9-11 on Mount St. Alban
I was wrapping up a meeting when my then-boss rushed through Satterlee Hall, saying, "There's been an explosion at the World Trade Center" . Remembering the 1993 event I replied, "What; again?"
Soon all we staffers and volunteers at St Alban's Episcopal Church were gathered around in the meeting room where there was a TV set and we watched in horror some footage that looked one hates to say like a movie.
There was a clergy meeting in there and as I stood in the doorway a box of handkerchiefs made the rounds of the room as we stood there prayerful and stunned, shedding tears.
By mid-morning the decision came down from on high that the Cathedral Close would be evacuated so I proceeded to the bus on Wisconsin Ave. It took one and a half hours for two buses to arrive at the stop in front of a then-closed Chinese restaurant. A small group of homeless people were camped out on the sidewalk. They seemed completely unaffected by the news, well they would be, wouldn't they.
I remember thinking, "I wish I had internet service out here; I would like to know what is going to happen." but of course no internet service or news media would have been able to predict the events that took place that day.
Getting home downtown there were National Guard troops lined up and I was recalling how that resembled the scenes of my youth with the National Guard called out to enforce civil rights. It was eerie.
I suppose we all lost some innocence that day. I know that for a year and a half afterwards, there were helicopters flying overhead at 9 PM and 2 AM, waking us. I developed for over a decade after that the habit, unfortunate anxiety-inducing habit, of awakening often at 2 AM for some reason or for no reason at all. The sort of PTSD lingered long after the actual event of 9-11.
I did not lose anyone known to me, nor did anyone close to me, but still it had an effect and yet to think - as PBS Newshour anchor John Yang mentioned on tonight's show - that in two days we have as many Americans dead of COVID-19 as we did on September 11, 2001, I don't imagine I could have dealt with that thought back then.
I will probably not be alive any longer 20 years from now and so I am not worried about how COVID will affect me mentally but I bet a lot of young folk will find it is with them in the background of their lives forever.
Thank you for giving us this forum to tell our stories because everyone is unique and part of history. Thanks be to God.

+--

= PARTS OF THE EXERCISE =
#1 Decide whether each statement below agrees with the 9-11 account, answering yes or no and quoting the words of the account that decide it: (a) Two buses took one and a half hours to reach the stop on Wisconsin Ave. (b) Someone known to the writer died in the events of September 11. (c) Helicopters flew overhead for two years after that day.
#2 According to the 9-11 account, what was passed around the room during the clergy meeting?

= INFORMATION PROVIDED =
+--

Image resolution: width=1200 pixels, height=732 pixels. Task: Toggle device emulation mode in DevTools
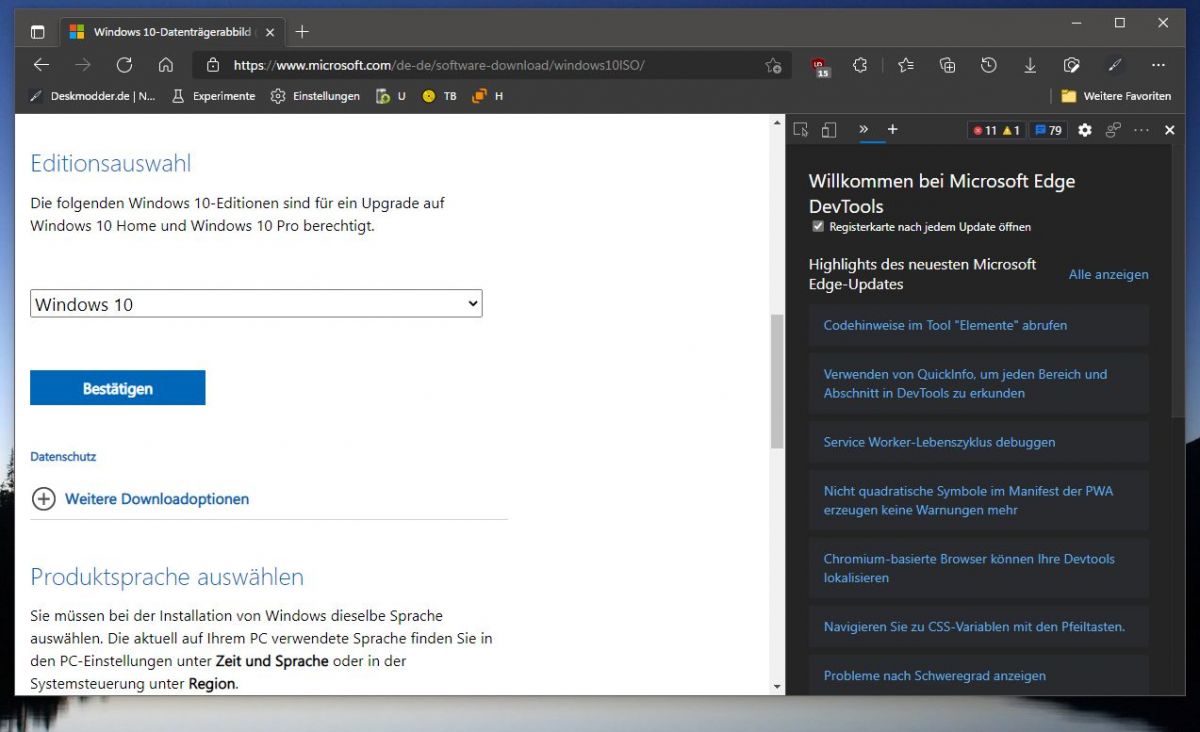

+--

= YOUR RESPONSES =
#1
(a) Yes: "It took one and a half hours for two buses to arrive at the stop in front of a then-closed Chinese restaurant."
(b) No: "I did not lose anyone known to me, nor did anyone close to me"
(c) No: "for a year and a half afterwards, there were helicopters flying overhead at 9 PM and 2 AM"

#2 A box of handkerchiefs.